### EXERCISES
A) Answer these questions about the post on how the Bible refers to itself, one answer per line, marked the same way:
(i) Which city does the post compare the Bible to?
(ii) Which passage does the post call perhaps the most obvious instance of internal referentiality in the NT?
(iii) Through the lens of what does the post say the stories in Judges should be interpreted?
B) From the post on how the Bible refers to itself, return the passage that begins at the words "It is quite" and stops after "they were writing.", copied word for word.
C) Resume the post on how the Bible refers to itself, picking up after its last sentence.

--- START OF ARTICLE ---

I always love it when the Bible refers to itself. Allusions, echoes, direct quotes, repetition–they all play major parts in the unity of the message of Scripture. These different methods of referentiality make for a tightly connected network of words, a web that delightfully entangles the reader as he is drawn further and further into the text.
The Bible Is like Downtown Pittsburgh.
The Bible is constantly intersecting, over-passing, inter-looping, interlocking; it’s kind of like downtown Pittsburgh. [If you’ve ever driven through that city, you know exactly what I’m talking about.] It can be confusing, but once you get a knack for navigating the Scriptures and the way that the different books, chapters, and verses converse with one another, it can be quite rewarding. Each text has on-ramps, bridges, exit-ramps, underpasses, exciting skyscrapers, panoramic glimpses, and that claustrophobic feeling of too many things packed into too small a space.
When I read a chapter of the Bible, I expect to see at least one other passage of Scripture at play. The writers of Scripture were also readers of Scripture. Their minds were shaped by the Word they had come to love so dearly. It is no wonder that those texts should flow in and through their writings on multiple levels intentionality. When you read Jeremiah, you should be recognize the influence of the Exodus narrative. When you read Judges, you should be interpreting the stories through the lens of Moses’ sermons in Deuteronomy. When you read John, you should be spotting developing motifs and internal referentiality. When you read 1 Peter, you should recognize that he is basically cutting and pasting entire chapters from the OT into his epistle.
Referentiality in the NT.
The nature of the OT makes it easy to make connections because it was written over the course of hundreds of years, giving ample opportunity for subsequent writers to ruminant on and fully digest the different books. In the New Testament, we are able to recognize the many ways the writers connect their story to the Old Testament. However, internal referentiality is more tricky to spot in the NT because, unlike the OT, it was written in a very short span. We are not certain of the chronological order of the books which limits our ability to determine who wrote what first. The brevity of many NT books indicates that the authors assumed a level of common knowledge they shared with their original audiences. By internal referentiality I mean instances where a passage of the NT references another NT passage either by quote, allusion, or echo.
Just because it’s difficult to spot doesn’t mean that internal referentiality does not happen in the NT. Perhaps the most obvious instance is 2 Peter 3:15-16:
And count the patience of our Lord as salvation, just as our beloved brother Paul also wrote to you according to the wisdom given him, as he does in all his letters when he speaks in them of these matters. There are some things in them that are hard to understand, which the ignorant and unstable twist to their own destruction, as the do the other Scriptures.
It is quite clear that Peter is familiar with Paul’s writings–familiar enough to commiserate with us that “there are some things in them that are hard to understand” [Thanks for the reassurance that we are not alone in thinking that, Peter!]. I love to think about the way the writers of the NT must have interacted with one another as they were writing their books, coming into contact with each other’s works, reading them, treasuring them as Scripture, and allowing them to shape the books that they were writing.

--- END OF ARTICLE ---
--- START OF LISTING ---

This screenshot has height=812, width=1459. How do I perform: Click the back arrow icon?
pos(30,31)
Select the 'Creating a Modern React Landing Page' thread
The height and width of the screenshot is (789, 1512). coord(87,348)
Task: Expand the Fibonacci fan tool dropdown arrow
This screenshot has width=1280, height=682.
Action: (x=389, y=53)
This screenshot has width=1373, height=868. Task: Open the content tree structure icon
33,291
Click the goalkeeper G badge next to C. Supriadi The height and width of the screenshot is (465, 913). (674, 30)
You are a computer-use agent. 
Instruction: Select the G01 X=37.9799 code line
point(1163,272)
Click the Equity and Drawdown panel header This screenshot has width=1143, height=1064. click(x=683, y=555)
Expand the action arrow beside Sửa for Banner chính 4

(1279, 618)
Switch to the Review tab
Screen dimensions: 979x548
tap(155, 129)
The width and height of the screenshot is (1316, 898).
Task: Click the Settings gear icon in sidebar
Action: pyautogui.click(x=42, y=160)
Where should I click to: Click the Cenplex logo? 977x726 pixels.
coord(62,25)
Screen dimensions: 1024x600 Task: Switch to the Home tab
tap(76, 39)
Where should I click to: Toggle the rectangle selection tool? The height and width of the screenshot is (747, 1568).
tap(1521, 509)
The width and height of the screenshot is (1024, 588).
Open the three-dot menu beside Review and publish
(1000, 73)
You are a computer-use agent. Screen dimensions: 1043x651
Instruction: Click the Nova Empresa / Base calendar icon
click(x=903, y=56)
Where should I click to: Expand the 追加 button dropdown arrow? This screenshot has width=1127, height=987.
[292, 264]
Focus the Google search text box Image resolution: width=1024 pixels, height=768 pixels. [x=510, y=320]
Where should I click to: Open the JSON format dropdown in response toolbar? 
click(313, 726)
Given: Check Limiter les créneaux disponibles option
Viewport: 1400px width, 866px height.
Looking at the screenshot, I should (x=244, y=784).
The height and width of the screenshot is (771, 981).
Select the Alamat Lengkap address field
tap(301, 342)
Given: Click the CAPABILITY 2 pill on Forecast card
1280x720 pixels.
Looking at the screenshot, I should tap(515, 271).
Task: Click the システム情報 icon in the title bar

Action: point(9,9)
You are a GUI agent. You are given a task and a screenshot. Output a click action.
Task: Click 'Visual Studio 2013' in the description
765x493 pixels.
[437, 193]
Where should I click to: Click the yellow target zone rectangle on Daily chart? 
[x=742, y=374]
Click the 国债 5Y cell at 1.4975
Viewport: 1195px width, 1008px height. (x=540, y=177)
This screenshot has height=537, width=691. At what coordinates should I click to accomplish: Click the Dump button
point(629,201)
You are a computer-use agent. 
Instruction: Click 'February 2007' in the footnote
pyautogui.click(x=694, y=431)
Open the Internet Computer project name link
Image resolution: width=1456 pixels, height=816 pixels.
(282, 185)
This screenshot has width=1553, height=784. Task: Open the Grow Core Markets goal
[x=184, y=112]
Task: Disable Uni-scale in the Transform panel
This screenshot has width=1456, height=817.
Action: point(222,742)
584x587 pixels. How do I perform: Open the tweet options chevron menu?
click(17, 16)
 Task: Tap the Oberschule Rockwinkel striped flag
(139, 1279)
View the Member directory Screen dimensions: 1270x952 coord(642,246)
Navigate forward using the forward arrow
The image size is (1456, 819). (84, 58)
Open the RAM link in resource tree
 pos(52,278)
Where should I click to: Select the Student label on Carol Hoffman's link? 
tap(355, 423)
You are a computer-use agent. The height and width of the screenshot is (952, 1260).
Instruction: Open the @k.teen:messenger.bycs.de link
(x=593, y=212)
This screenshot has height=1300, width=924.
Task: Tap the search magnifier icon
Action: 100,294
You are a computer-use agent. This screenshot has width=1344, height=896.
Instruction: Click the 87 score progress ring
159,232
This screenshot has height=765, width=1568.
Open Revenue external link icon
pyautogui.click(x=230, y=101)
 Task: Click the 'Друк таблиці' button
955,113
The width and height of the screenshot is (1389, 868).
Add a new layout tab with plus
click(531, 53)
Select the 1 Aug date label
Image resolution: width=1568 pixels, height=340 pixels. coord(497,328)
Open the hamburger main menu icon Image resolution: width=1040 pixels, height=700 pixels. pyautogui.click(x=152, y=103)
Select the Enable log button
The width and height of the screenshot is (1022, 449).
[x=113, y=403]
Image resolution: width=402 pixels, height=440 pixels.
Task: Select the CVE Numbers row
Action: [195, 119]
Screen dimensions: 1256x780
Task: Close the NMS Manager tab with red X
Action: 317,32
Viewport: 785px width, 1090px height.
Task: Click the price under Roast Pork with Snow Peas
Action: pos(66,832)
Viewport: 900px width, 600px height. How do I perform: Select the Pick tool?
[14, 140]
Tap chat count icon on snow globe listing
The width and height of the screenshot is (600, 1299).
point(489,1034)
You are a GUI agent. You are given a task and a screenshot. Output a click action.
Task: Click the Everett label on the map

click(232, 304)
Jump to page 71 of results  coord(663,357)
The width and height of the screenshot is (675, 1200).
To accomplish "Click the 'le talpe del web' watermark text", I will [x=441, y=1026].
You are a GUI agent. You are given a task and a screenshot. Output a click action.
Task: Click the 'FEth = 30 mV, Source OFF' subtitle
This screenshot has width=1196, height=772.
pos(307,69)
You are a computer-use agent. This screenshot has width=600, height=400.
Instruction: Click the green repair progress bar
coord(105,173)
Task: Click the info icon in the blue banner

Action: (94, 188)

--- END OF LISTING ---

### WRITTEN ANSWERS
A)
(i) Downtown Pittsburgh.
(ii) 2 Peter 3:15-16.
(iii) Moses' sermons in Deuteronomy.

B)
It is quite clear that Peter is familiar with Paul’s writings–familiar enough to commiserate with us that “there are some things in them that are hard to understand” [Thanks for the reassurance that we are not alone in thinking that, Peter!]. I love to think about the way the writers of the NT must have interacted with one another as they were writing their books, coming into contact with each other’s works, reading them, treasuring them as Scripture, and allowing them to shape the books that they were writing.

C)
Paul and the Gospel of Matthew
I think of the four Gospels along with Acts as a kind of Pentateuch of the NT. The first five books of the OT shape the trajectory and language of the other thirty-four books. I believe the four-fold gospel account of Jesus’ life along with the narrative of the Church that grew as a result of His resurrection authority shapes the environment and climate of the rest of the books written in the NT.
Some like to pit Paul against the Gospels, but I believe Paul himself was distinctly familiar with the narratives of Jesus’ life, and he assumes we as his readers are as well. Let’s consider an example.
I came across this passage while preaching through Matthew a couple of months ago. In 2 Corinthians, Paul deals with men who have entered the Corinthian church with the desire to undermine Paul’s distinct authority as an apostle of Christ. They boasted about their own accolades and leveled false accusations against Paul who was absent and unable to defend his apostleship. Chapter 10 begins this way:
I, Paul, myself entreat you, by the meekness and gentleness of Christ–I who am humble when face to face with you, but bold toward you when I am away!–I beg of you that when I am present I may not have to show boldness with such confidence as I count on showing against some who suspect us of walking according to the flesh.
Paul’s weapon of choice when dealing with these enemies is sarcasm. He takes the accusations of his detractors and turns them on their heads. They slandered Paul for being meek and humble when present but bold when writing in letter to the Corinthians. How could he be an apostle if he was so unimpressive in person? So meek and gentle? Paul chooses to own up to their accusations and wear them with pride: “I who am humble when face to face with you, but bold toward you when I am away!” It’s as if Paul says, “The shoe may not fit perfectly, but I’ll wear it.”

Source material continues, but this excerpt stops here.